DÉFI 1: D'après l'extrait sur la saison 1982 de Formule 1, à quelle date et à quel endroit Gilles Villeneuve a-t-il perdu la vie ?

EXTRAIT À LIRE:
- - -
Mais ce jour-là, René pense uniquement en pilote et considère son coéquipier comme un adversaire. Alain, tout Prost qu’il est, doit accepter de s’incliner devant lui, quand bien-même les soucis mécaniques seuls expliqueraient son incapacité à le dépasser. René a enfin eu la chance qui lui avait manqué l’année passée. Pour lui, 1981 a été l’année Prost à bien des égards. Eh bien, 1982 sera son année, l’année Arnoux. Chacun son tour ! Pourtant Prost considère que la RE 30 B de 1982 est bien plus développée et compétitive que la RE 30 de 1981. Son seul talon d’Achille est le tristement célèbre petit moteur d’injection Renix qui casse trop souvent. A sa grande colère ! Il insiste pour le remplacer par un Magneti Marelli. Le fragile moteur Renix privera Prost de deux ou trois victoires qui lui auraient assuré le titre. À Dijon, en 1981, la RE30 était dotée d’un majestueux aileron avant d’une seule pièce positionné en porte à faux. Au Paul Ricard, la RE 30 B était dépourvu d’aileron avant sur son nez arrondi et n’avait pas besoin de moustaches. René Arnoux avait l’impression de piloter une véritable flèche roulante qui filait comme l’éclair et se maniait à merveille. Mais en cette année 1982, les « jupes » coulissantes dans les pontons latéraux des wing cars (appellation désignant les voitures de Formule 1 à effet de sol de 1978 à 1982) avaient mis grandement en péril la sécurité des pilotes. Gilles Villeneuve en perdra la vie le 8 mai 1982 à Zolder. Au essais du Grand Prix d’Allemagne, Didier Pironi en fera également les frais et ne remontera plus jamais de sa vie dans un cockpit de F1.
- - -
DONNÉES DE L'EXERCICE:
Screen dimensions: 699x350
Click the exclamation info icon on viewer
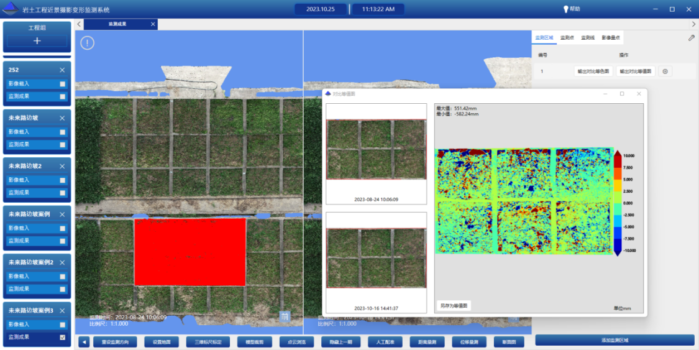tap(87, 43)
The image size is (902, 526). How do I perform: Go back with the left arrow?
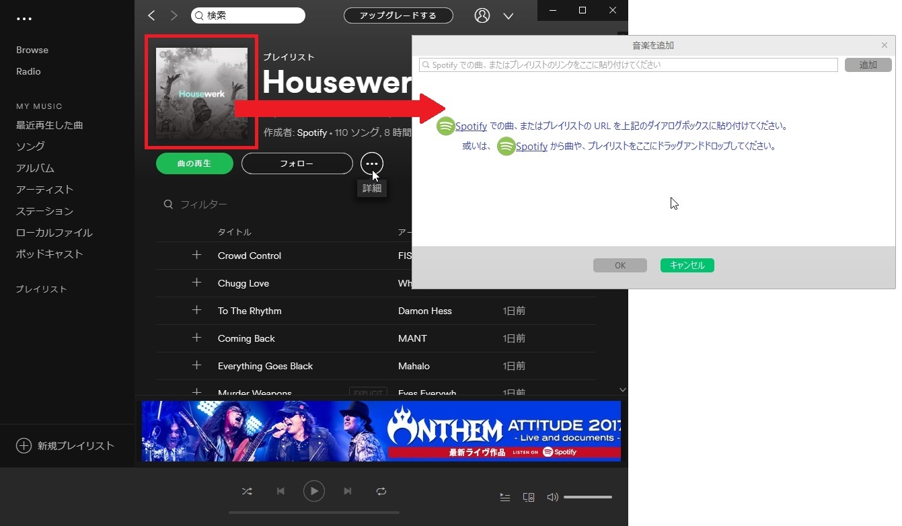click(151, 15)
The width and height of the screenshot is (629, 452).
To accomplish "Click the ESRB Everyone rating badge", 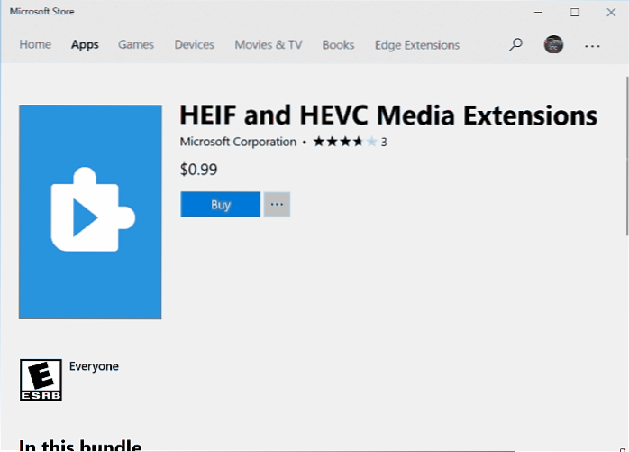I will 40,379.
- - -
DÉFI 2: Réécris en liste numérotée les lignes du listing, sans les lignes vides : commence à la première ligne du listing et arrête-toi après celle qui contient « click(151, 15) ». Laisse les images hors de ta réponse.

RÉPONSE ÉCRITE 1: Le 8 mai 1982, à Zolder.

RÉPONSE ÉCRITE 2:
1. Screen dimensions: 699x350
2. Click the exclamation info icon on viewer
3. tap(87, 43)
4. The image size is (902, 526). How do I perform: Go back with the left arrow?
5. click(151, 15)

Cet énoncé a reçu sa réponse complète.